Wednesday, January 23 15:18:00
Any shift in Britain's relationship with the EU could have massive economic implications for Ireland, according to employers group, IBEC today.
The statement was in reaction to UK Prime Minister David Cameron's long-awaited speech on Britain's future relationship with the EU, which has sent shock waves across Europe.
IBEC CEO Danny McCoy said: "Ireland has a unique economic relationship with the UK. Britain is our most important trading partner and we have a shared consumer market. On many issues Britain is our closest ally in Europe. Any shift in Britain's relationship with the EU could have massive economic implications for Ireland. Irish business is best served by an EU with full and active British participation."
Earlier today, the Tanaiste, Eamonn Gilmore, said that the EU is "better with Britain in it" and that Britain is better off in the EU than outside it.
"We want to see Britain as a fully engaged member of the European Union. It is important our focus doesn't get deflected into debate about who is in or who is out."
Mr Cameron earlier told the BBC that he is committed to a referendum asking a simple "in or out" question to the electorate and that he would give his full support to an "in" campaign but only after the EU agrees to fundamental treaty changes.
He refused to be pinned down on whether he would campaign for an "out" vote if this wasn't possible.
European officials and diplomats were left scratching their heads after David Cameron's big speech today, expressing confusion about how and when the prime minister expects to overhaul Britain's ties to the European Union.
Cameron promised voters an in/out referendum on British membership of the EU if he is re-elected in 2015, saying the referendum would take place by the end of 2017, once Britain has re-negotiated its relationship with the EU.
It may have been what eurosceptics in his Conservative party, and the wider British public, wanted to hear, but it is anything but a straightforward process, and not one that Britain can decide alone.
It needs allies if it wants to distance itself.
Leaving aside the fact that Cameron, down in opinion polls, would need to be re-elected first, the critical question is whether the 26 other EU member states -- or 27 once Croatia joins later this year -- would want to renegotiate the EU treaty, the framework that binds them together.
Fundamental changes to the treaty of the kind that Cameron is hinting at would require support for what is known in EU parlance as a European Convention.
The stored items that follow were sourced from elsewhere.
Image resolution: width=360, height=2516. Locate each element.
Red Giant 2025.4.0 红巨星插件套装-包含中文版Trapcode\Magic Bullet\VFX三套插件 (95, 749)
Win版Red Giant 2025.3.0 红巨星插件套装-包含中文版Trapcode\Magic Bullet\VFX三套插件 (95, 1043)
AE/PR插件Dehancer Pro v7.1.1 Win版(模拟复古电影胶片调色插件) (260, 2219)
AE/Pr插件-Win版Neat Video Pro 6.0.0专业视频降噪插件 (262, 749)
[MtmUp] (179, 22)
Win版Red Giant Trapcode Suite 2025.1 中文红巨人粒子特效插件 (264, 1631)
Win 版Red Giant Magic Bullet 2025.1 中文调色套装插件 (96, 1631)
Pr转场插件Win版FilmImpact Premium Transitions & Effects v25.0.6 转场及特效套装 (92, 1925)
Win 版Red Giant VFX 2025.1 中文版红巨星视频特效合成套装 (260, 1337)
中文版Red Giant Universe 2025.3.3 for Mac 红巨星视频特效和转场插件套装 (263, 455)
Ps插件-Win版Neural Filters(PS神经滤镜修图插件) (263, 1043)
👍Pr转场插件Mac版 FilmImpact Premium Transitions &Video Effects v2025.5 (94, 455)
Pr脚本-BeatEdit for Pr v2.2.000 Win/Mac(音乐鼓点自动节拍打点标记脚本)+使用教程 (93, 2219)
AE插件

Under EU rules, a simple majority of member states have to be in favour of calling a Convention, so at least 15 countries once Croatia has joined. That is the first hurdle and one Britain might not manage to clear.
If there is a majority in favour of a convention, the EU would begin a long and complex legal and political process involving all member states, the European Parliament, national parliaments and the European Commission.